Each line of the data that includes the string "Task" is to be copied out.

---

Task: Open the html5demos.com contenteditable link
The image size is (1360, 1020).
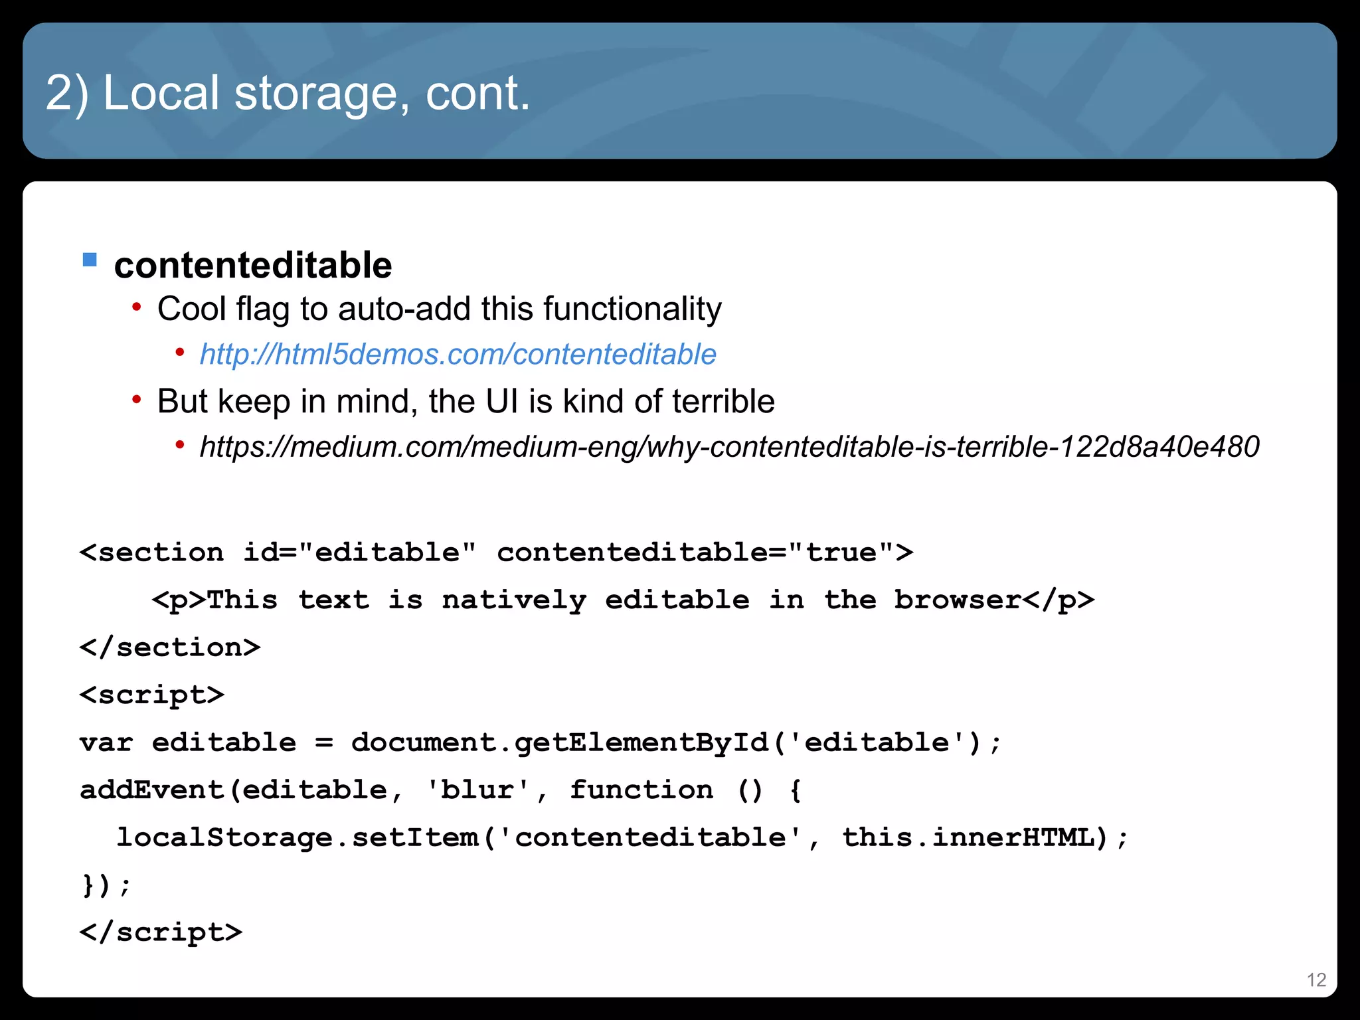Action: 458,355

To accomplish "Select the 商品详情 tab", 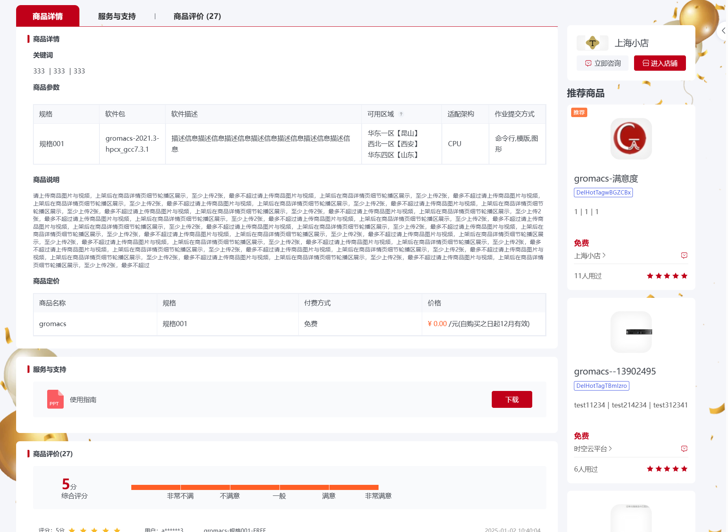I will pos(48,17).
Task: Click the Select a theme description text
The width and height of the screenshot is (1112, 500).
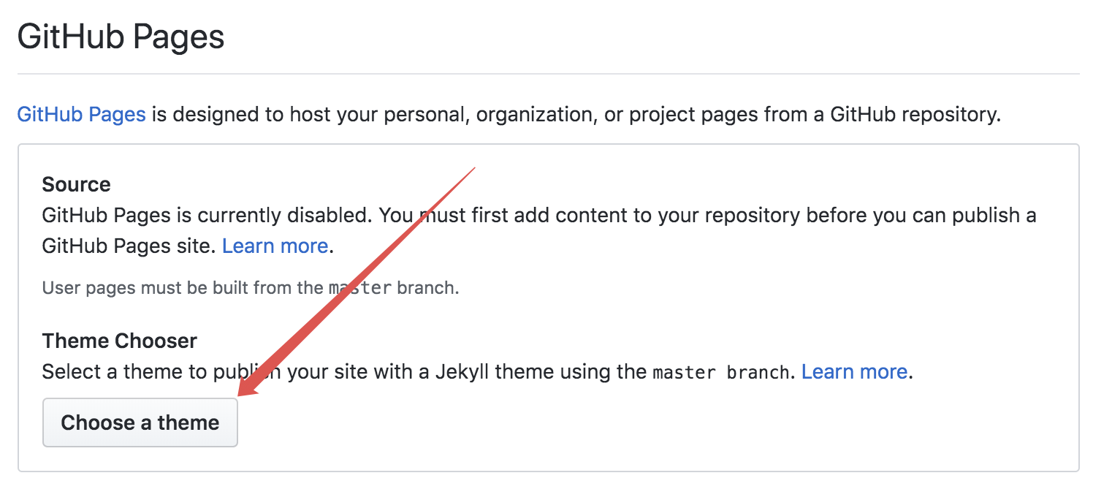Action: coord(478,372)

---

** Solution to the problem **
Task: Open the html5demos.com contenteditable link
Task: Click the Select a theme description text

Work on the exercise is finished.